Royal Trinity Hospice, a leading hospice and champion for better care for Lesbian, Gay, Bisexual and Transgender (LGBT) communities, has called for more action to address inequalities in end of life care. The charity argues that hospices should do more to build relationships with frontline agencies working with underserved communities, to remove barriers and to gain insights into how to improve care. Royal Trinity Hospice is responding to the Care Quality Commission’s (CQC) report A different ending: Addressing inequalities in end of life care released today.

The CQC report highlights concerns about the quality of end of life care for people from a range of groups- including Black, Asian and minority ethnic groups (BAME), homeless people, LGBT communities and people with dementia - and examines the barriers that prevent them from receiving high quality, joined up care at the end of their life.

Dallas Pounds, Chief Executive of Royal Trinity Hospice, said, “Hospices offer quality of end of life care but this report reinforces the fact that not everyone has equal access to the support we can offer.

“At Trinity, we are proud of our success in reaching out to LGBT communities, and have worked hard to champion the particular needs of LGBT people in end of life care.

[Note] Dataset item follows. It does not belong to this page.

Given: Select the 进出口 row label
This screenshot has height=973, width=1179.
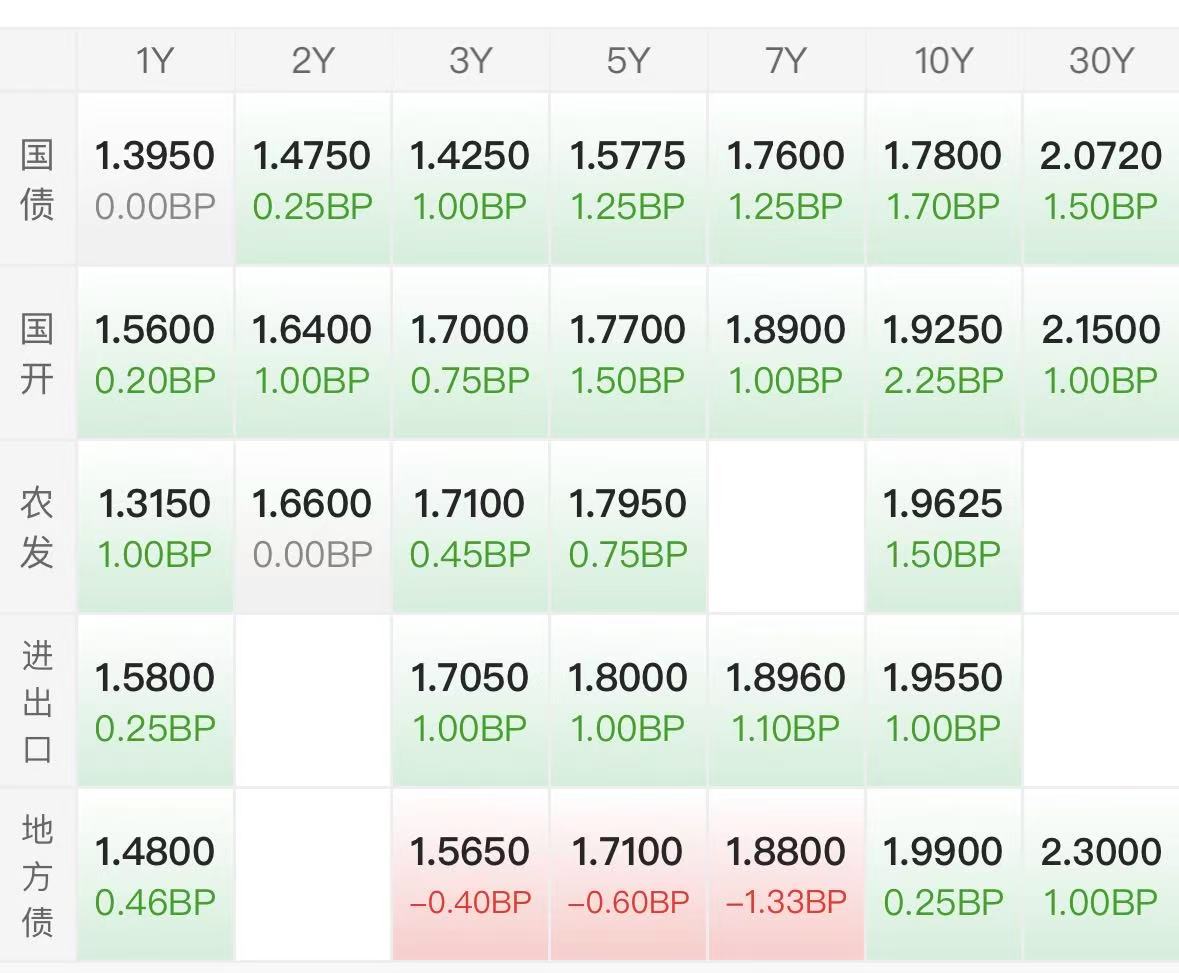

We also work closely with local BAME groups, dementia support services and homeless hostels, among others, to reduce barriers to access. Engaging with these organisations has provided us with invaluable insights to help shape and improve the care we provide.

“This work is not easy and requires capacity and expertise that may not be readily available in every hospice. However hospices cannot afford to be complacent. With a changing health and social care environment and increasing diverse and transient communities, we know this work will grow in importance in the coming years.”

The CQC’s review has been carried out in response to the recommendation made by the Department of Health in its report ‘More Care Less Pathway’ to examine ‘how dying patients are treated across various settings’. The report focused on end of life care for people who may be less likely to receive good care, whether because of diagnosis, age, ethnic background, sexual orientation, gender identity, disability or social circumstances.